Is MotoGP 2024 about to get another new frontrunner?


Because of the admittedly very particular circumstances of his off-season, Franco Morbidelli is something of a walking contradiction in terms of his MotoGP status right now.

On the one hand, with the rider market permanently in gear, he is already inevitably on a ‘hot seat’ of sorts with his future beyond 2024 highly uncertain.

Assuming his current Pramac team continues with Ducati, one of the seats within it has already been filled by Moto2 hotshot Fermin Aldeguer.

The other is vacant but seems a logical spot for either one of the two star riders who by necessity will miss out in the Enea Bastianini/Jorge Martin/Marc Marquez battle for the second Ducati works ride in 2025, or a top outside recruit. It is, after all, such a good seat, even if Morbidelli’s team-mate Martin seems willing to give it up.

On the other hand… again, it is such a good seat – so good that there’s a strong argument to be made that Morbidelli has enjoyed the biggest machinery upgrade from 2023 to 2024 up and down the MotoGP grid.

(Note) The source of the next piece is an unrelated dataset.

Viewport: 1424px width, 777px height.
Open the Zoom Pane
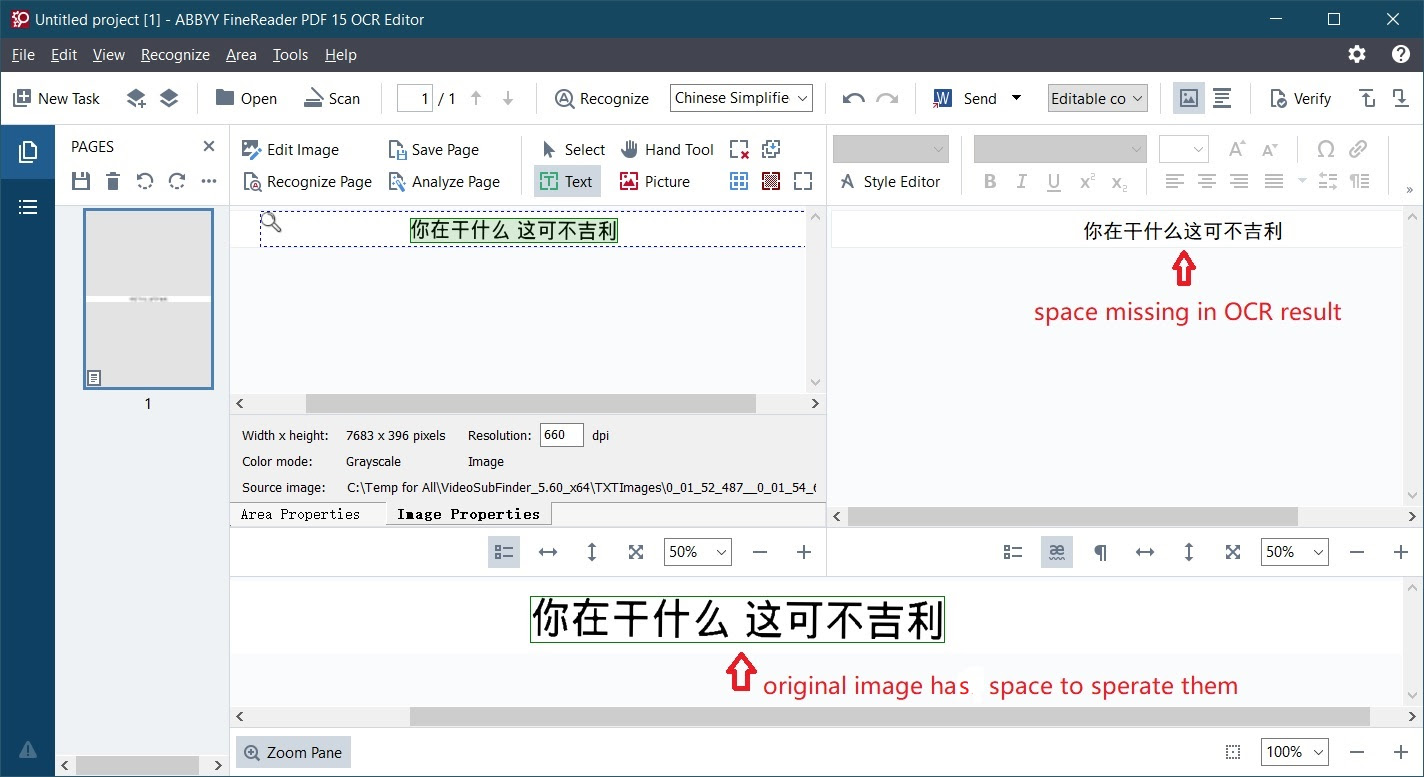293,751
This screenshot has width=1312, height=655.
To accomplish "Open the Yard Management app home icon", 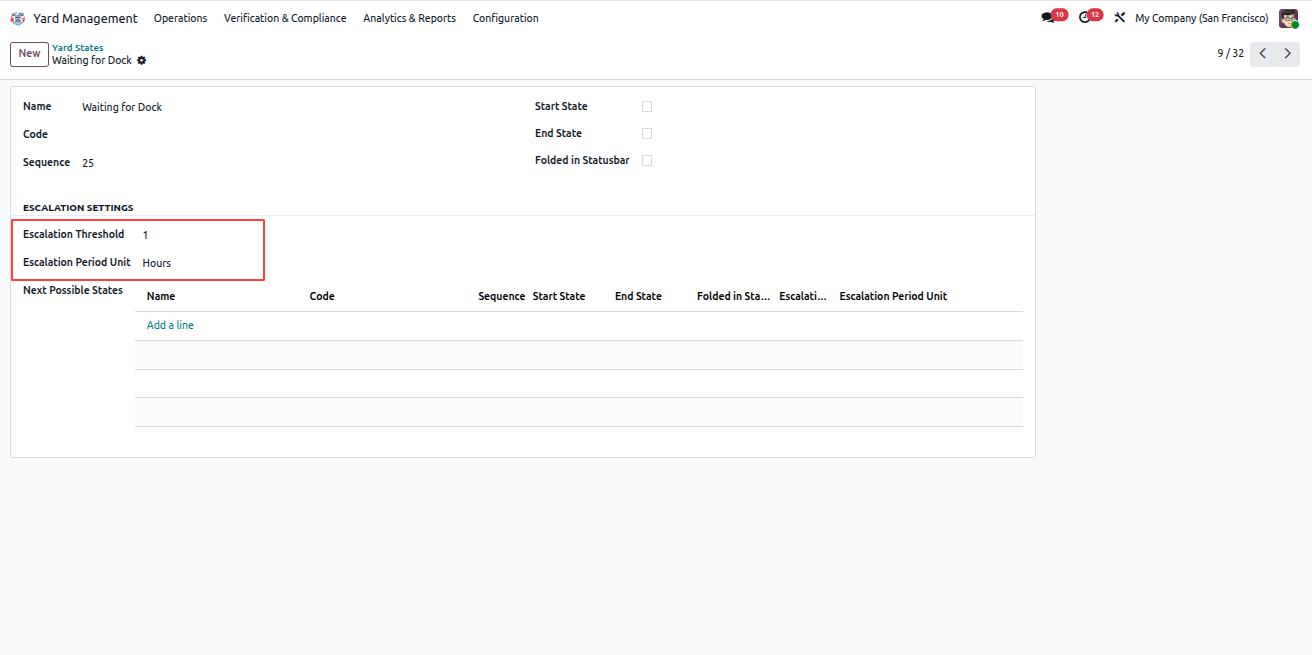I will (18, 18).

The only other contenders there are probably Pedro Acosta (a pure technicality – yes, the MotoGP bike is much faster than his Moto2 bike, but in terms of competitiveness his Ajo-run KTM-coloured Kalex was a great machine) and Marc Marquez (the ’23 Honda was probably worse than Morbidelli’s ’23 Yamaha, but maybe not by as much in the long run as the ’23 Ducati is compared to the ’24 Ducati).

The question up to now this season has been – and remains – to what extent Morbidelli can actually use that elite machine at his disposal. And the primary culprit behind that question hasn’t been Morbidelli’s track record, but instead the injury he sustained in road bike testing at Portimao that denied him the entire pre-season and left him hopelessly outmatched in the season opener in Qatar.

That was entirely predictable. He rocked up to Lusail with minimal knowledge of the bike and a two-day Qatar-specific mileage deficit to literally everyone else on the grid. He qualified two seconds off and didn’t really trouble the points in either race, and all you could do is shrug and say ‘fair enough’.

But while Morbidelli himself was understandably very cagey and vague on when he expected to be on pace – and, really, perhaps he truly had no idea – his 2024 season flickered into life at Portimao.

The points did not reflect it, as Morbidelli produced another ‘bagel’, but you really didn’t have to dig much deeper to see credible signs that Ducati’s mighty MotoGP line-up is about to get even stronger.

He belongs now

Morbidelli was top-five in the grip-deficient opening session of the weekend, and was mounting a credible Q2 challenge in second Friday practice before a crash wrote it off.

He was buoyant by the day’s work despite that, saying his performance had surpassed his expectations – though it then dipped below expectations on Saturday as the track gripped up.